**ARTICLE**
Thursday, April 5, 2012

Touch

It's Easter this weekend, and even though ours isn't a family prone to big family get-togethers (we're too spread out), it is nonetheless a holiday steeped in family memories of egg hunts time together, so perhaps that's why I've been feeling the family nostalgia lately. When we were kids, for example, my parents, and my dad in particular, used to tell us stories about when they were little kids. Even now when we get together with our extended family from one side or the other, the evening or weekend or whatever inevitably (and wonderfully) becomes all about retelling the same big stories and, if we're lucky, a new one will slide in amongst all the familiar ones. A lot of these stories are ones I know so well that I'm sure I'll tell them to my kids, albeit in a heightened, more exaggerated form, because that's what tends to happen when family stories get passed down. In Touch, Alexi Zentner's debut novel, he ups the ante of the family story in dark and thrilling way to tell a story that is both familiar and completely his own.

Touch is set in the backwoods of B.C., in the (I assume) fictional gold rush/mill town of Sawgamet. The story is told by Stephen Boucher, now in his mid- to late-40s, who grew up in Sawgamet, left for Seminary school at 16, and has now returned to replace his step-father as the Anglican minister and to bury his mother, who is on the verge of death. It's winter in Sawgamet, but not the kind of cruel, punishing winter he remembers. Things have gotten better in Sawgamet, in part thanks to the demand for lumber instigated by the Second World War, which is raging in the far-away background of this novel (Sephen served as a chaplin during the First World War, but that details doesn't figure much into the novel). Stephen has returned home, and as his mother lays dying and he and his wife and their three daughters begin to settle into the rectory, he is understandably drawn to memories of his childhood and the family stories he heard growing up.

[Extracted data entries]
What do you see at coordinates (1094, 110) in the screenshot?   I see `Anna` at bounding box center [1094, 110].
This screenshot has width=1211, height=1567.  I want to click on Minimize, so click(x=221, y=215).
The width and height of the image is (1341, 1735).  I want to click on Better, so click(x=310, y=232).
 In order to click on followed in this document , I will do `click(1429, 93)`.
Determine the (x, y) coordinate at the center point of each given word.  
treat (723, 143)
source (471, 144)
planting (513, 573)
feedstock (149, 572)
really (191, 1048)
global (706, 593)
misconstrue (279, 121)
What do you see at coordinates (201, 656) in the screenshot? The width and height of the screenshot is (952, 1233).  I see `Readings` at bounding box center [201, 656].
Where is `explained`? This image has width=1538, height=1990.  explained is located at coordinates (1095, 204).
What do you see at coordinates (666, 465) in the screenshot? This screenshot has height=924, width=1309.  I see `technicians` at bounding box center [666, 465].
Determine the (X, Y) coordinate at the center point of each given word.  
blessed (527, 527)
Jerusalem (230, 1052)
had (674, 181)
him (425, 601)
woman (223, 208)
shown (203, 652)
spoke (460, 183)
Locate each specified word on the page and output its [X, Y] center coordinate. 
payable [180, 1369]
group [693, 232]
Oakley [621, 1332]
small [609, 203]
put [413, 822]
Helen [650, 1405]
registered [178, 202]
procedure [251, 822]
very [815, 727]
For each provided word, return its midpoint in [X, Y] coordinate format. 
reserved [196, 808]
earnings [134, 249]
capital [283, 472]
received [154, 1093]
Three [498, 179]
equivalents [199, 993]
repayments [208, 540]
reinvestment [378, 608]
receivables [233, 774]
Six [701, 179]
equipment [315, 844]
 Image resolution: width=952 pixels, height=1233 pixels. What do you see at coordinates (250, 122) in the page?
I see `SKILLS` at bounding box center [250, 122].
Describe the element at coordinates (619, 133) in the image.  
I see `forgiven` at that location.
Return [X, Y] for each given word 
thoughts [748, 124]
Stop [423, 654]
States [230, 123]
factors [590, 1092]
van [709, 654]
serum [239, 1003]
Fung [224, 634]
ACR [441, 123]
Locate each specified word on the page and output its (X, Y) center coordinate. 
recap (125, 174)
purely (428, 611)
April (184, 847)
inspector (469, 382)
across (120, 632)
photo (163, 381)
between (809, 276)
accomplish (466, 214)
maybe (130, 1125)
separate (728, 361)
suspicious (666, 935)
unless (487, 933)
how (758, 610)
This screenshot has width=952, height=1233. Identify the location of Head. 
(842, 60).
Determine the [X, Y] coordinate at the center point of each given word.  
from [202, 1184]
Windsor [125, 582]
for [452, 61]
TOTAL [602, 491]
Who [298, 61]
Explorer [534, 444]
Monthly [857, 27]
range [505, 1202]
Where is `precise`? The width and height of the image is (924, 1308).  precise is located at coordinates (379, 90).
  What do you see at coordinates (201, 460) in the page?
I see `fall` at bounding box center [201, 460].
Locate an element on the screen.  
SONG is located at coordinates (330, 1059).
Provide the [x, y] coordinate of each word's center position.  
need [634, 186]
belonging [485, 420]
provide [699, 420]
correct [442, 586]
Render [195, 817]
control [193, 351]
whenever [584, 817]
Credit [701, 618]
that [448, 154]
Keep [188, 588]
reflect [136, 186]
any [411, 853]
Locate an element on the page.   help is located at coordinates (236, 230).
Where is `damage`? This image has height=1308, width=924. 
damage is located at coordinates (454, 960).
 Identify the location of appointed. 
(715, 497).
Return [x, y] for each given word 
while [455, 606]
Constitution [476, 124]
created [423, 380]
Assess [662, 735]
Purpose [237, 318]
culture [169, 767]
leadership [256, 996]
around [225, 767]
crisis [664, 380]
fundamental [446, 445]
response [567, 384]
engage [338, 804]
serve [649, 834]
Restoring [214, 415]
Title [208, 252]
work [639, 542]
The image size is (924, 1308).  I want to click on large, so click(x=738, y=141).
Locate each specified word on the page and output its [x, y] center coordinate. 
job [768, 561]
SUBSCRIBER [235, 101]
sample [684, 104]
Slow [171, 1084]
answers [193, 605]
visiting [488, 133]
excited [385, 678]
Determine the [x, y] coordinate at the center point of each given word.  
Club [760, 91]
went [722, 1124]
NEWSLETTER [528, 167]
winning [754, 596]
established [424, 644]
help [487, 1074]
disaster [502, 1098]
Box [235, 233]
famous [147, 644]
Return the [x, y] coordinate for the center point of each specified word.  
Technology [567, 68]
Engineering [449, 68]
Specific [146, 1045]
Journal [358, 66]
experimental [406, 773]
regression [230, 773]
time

**PROMPT 1**
Answer these questions using the review of Touch:
(a) Which holiday falls on the weekend the post was written?
(b) In what region is the novel set?
(c) At what age did Stephen Boucher leave Sawgamet for Seminary school?
**PROMPT 2**
Carry on the review of Touch from its final sentence, keeping the same voice.

**TASK ANSWER 1**
(a) Easter
(b) The backwoods of B.C.
(c) 16

**TASK ANSWER 2**
Stephen's grandfather founded Sawgamet when he was just a teenager. He travelled from Montreal, heading west for the gold rush, and although he was too late, he didn't let that slow him down. He stole a dog from a witch in Vancouver and went north and when they got to a certain spot in the woods, Flaireur the dog just lay down and refused to go any further. That night, after Jeannot finds a gold nugget in the belly of the fish he catches for their dinner, the dog's voice is stolen by a sea witch – a mythical creature smelling of rotten flesh that has pale, watery eyes – that walks through Jeannot's camp. Terrified, Jeannot determines to move on, gold or no gold, but Flaireur refuses to leave. Deciding he cannot abandon the dog, Jeannot builds a low cabin around him and commences his search for gold. By the time he realizes winter is nearly upon them, he doesn't have enough food set aside, and his attempts to hunt are entirely unsuccessful. Then the snow starts and a strange thing happens: birds, all different kinds, begin to attack the cabin. After opening the door to try and see what was going on, the birds stream in and begin attacking Jeannot and the dog. They fight back, tooth, nail, and knife, and eventually Jeannot has killed all the birds in the cabin, enough to see him through winter. In the cleanup, he sees that the one bullet he managed to fire has lodged itself in the dirt floor of the cabin, right where Flaireur had been lying for months on end. When he digs it out, he discovers a fist-sized nugget of gold. After surviving the winter, he goes south for supplies and when word gets out about his find, a steady stream of men begin to arrive in Sawgamet in search of their fortune.

It's the kind of origin story that would inspire any child living in a remote village at the turn of the century; when it involves your grandfather, though, it takes on mythic proportions. But it is really the stories of marriage that hold the greatest magic for Stephen. The courtship of his grandparents, Jeannot and Martine, for example, is filled with magic – in some ways literally, such as how Martine burst into flame one night forever searing her gold chain into her body – and even their difficulties are the thing of legend. But Stephen, all grown up and an Anglican minister, does not retell these stories with an incredulous tone, or even the hint of a wink. Sawgamet, it is implied, is a deeply other sort of place, steeping in First Nations mythology and the sense that, in a town that remote, where winters come early and snow falls fast and hard, anything is possible.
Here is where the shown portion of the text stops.